I suspect that this Saturday morning, many families of bloggers will be sitting down to breakfast spreads fit for a King!
Today is the day for the Big Bloggy Breakfast Recipe Round-up, hosted at Home But Not Alone.
Here are some of my favorite scone recipes :
Elmwood Scones
2 cups all-purpose flour
2 teaspoons baking powder
1/2 teaspoon salt
1/4 teaspoon baking soda
6 Tablespoons unsalted cold butter
1/2 cups currants
1/2 cup buttermilk
1 egg
1 Tablespoon cream
1 Tablespoon sugar
Preheat the oven to 400 degrees F. Lightly grease a large baking sheet. Combine flour, baking powder, salt and soda. With a pastry blender, cut in butter, mixing it until the mixture resembles coarse crumbs. Mix in currants.
Whisk buttermilk and egg together, then add to flour mixture. Stir together until a soft ball of dough forms. Turn onto a lightly floured surface and knead gently, turning five or six times.
Roll out dough with a floured rolling pin to about 1/2 inch thickness, Using a cookie cutter or biscuit cutter, cut scones out and place on baking sheet. Brush the tops lightly with cream and sprinkle with sugar. Bake 10 -12 minutes or until light brown. Serve warm with lemon curd, Devonshire cream, (recipes below) .
Makes about one dozen depending on size of cutter.
Devonshire Cream
1 cup heavy whipping cream
1/2 cup powdered sugar
1 1/2 teaspoons vanilla extract
1 8 -ounce carton sour cream
Beat whipping cream sugar, and vanilla until stiff. Fold sour cream into this mixture and refrigerate. Serve with warm scones.
Lemon Curd
3 eggs
1/2 cup fresh lemon juice
1/2 cup unsalted butter, melted
1 cup sugar
In top part of a double boiler, beat eggs until frothy. Stir in lemon juice, sugar and melted butter. Place over simmering water. Stir constantly for 20 minutes.
The mixture should become slightly thickened. Remove from heat and spoon into a pint-sized container. Cool to room temperature, cover and refrigerate for at least two hours before serving. Keeps well for two weeks.
Cheese scones
Preparation time: 20 minutes
Cooking time: 10 minutes
Yield: 12 scones
Ingredients:
2 cups flour
1 tsp. each: cream of tartar, baking soda
1/4 tsp. each: ground red pepper, ground mustard, salt
3 Tbsps. unsalted butter, chilled
1/2 cup plus 3 Tbsps. milk
1/2 cup shredded Cheddar cheese
1. Sift together the flour, cream of tartar, baking soda, red pepper, mustard and salt into the bowl of a food processor with metal blade inserted; add 2 tablespoons of the butter. Pulse about five times until lumps resemble tiny peas. Add 1/2 cup milk; pulse. Add up to 3 tablespoons of additional milk until dough is soft but not sticky; add cheese. Pulse four times.
2. Heat oven to 425 degrees. Place dough on floured surface; knead lightly two or three times. Roll dough to 3/4-inch thickness. Cut out scones with a 2-inch cutter. Leftover dough scraps can be rerolled for cutting.

# WHAT YOU ARE ASKED TO DO
Reproduce verbatim the passage of the scone recipes that begins at the words "Whisk buttermilk and" and ends after "with warm scones.".

# GIVEN DATA

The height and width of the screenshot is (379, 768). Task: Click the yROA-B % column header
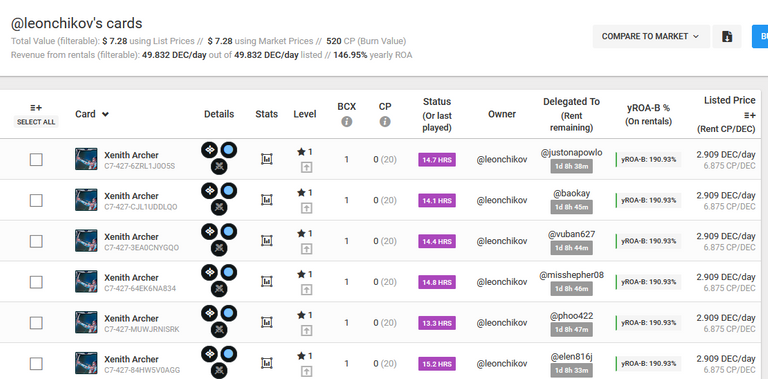pyautogui.click(x=648, y=114)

# SOLVED EXERCISE
Whisk buttermilk and egg together, then add to flour mixture. Stir together until a soft ball of dough forms. Turn onto a lightly floured surface and knead gently, turning five or six times.
Roll out dough with a floured rolling pin to about 1/2 inch thickness, Using a cookie cutter or biscuit cutter, cut scones out and place on baking sheet. Brush the tops lightly with cream and sprinkle with sugar. Bake 10 -12 minutes or until light brown. Serve warm with lemon curd, Devonshire cream, (recipes below) .
Makes about one dozen depending on size of cutter.
Devonshire Cream
1 cup heavy whipping cream
1/2 cup powdered sugar
1 1/2 teaspoons vanilla extract
1 8 -ounce carton sour cream
Beat whipping cream sugar, and vanilla until stiff. Fold sour cream into this mixture and refrigerate. Serve with warm scones.